▶ [GIVEN DATA]
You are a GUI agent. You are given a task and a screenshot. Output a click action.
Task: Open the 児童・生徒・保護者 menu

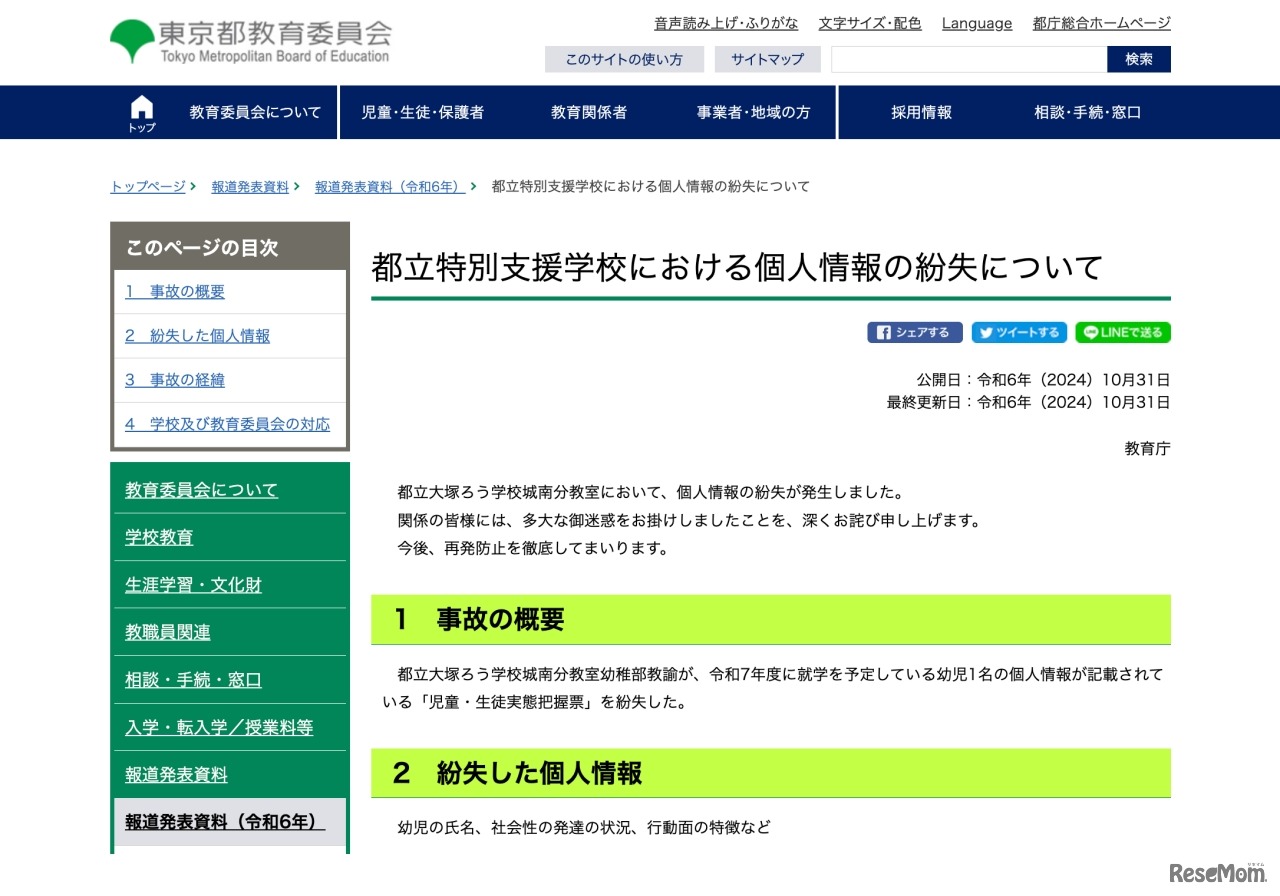coord(424,112)
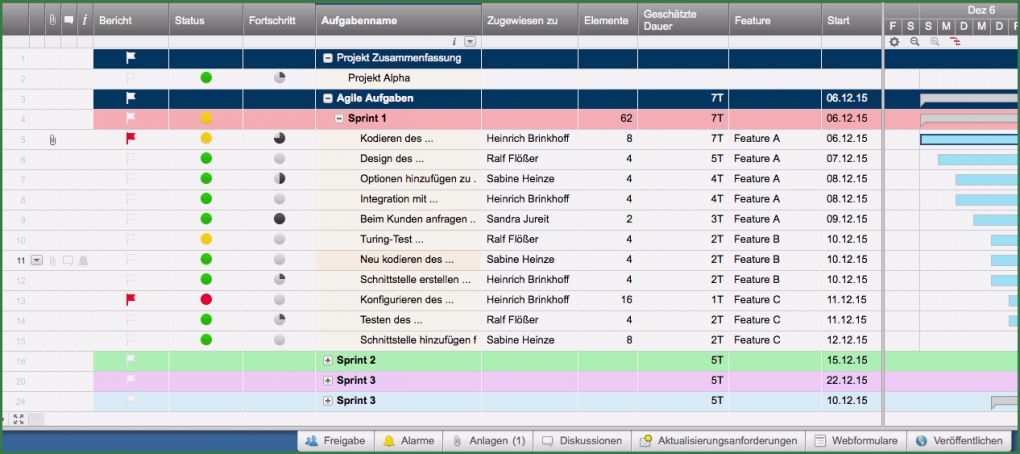Zoom out the Gantt timeline
Image resolution: width=1020 pixels, height=454 pixels.
[914, 42]
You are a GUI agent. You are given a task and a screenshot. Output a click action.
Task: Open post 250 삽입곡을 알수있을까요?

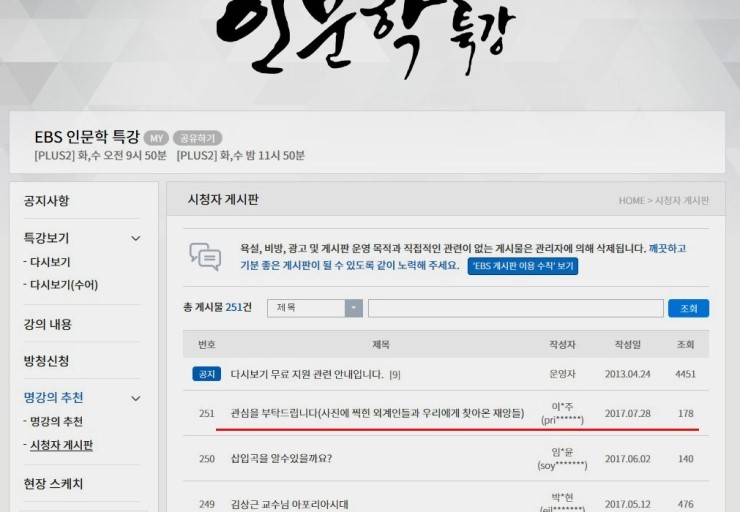point(281,459)

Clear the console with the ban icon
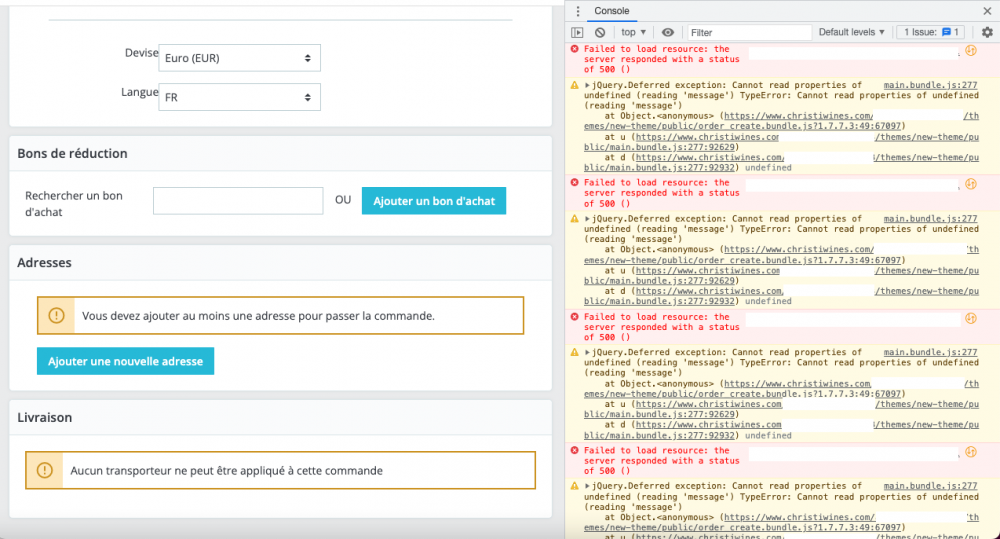[600, 32]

▶ [PROBLEM TO SOLVE] Nothing but the lines from the one holding "Task: Open post 250 삽입곡을 알수있을까요?" through the last line of the entries should be written out, exactly and inclusively, minus the pictures.

▶ [WRITTEN SOLUTION]
Task: Open post 250 삽입곡을 알수있을까요?

point(281,459)

Clear the console with the ban icon
[600, 32]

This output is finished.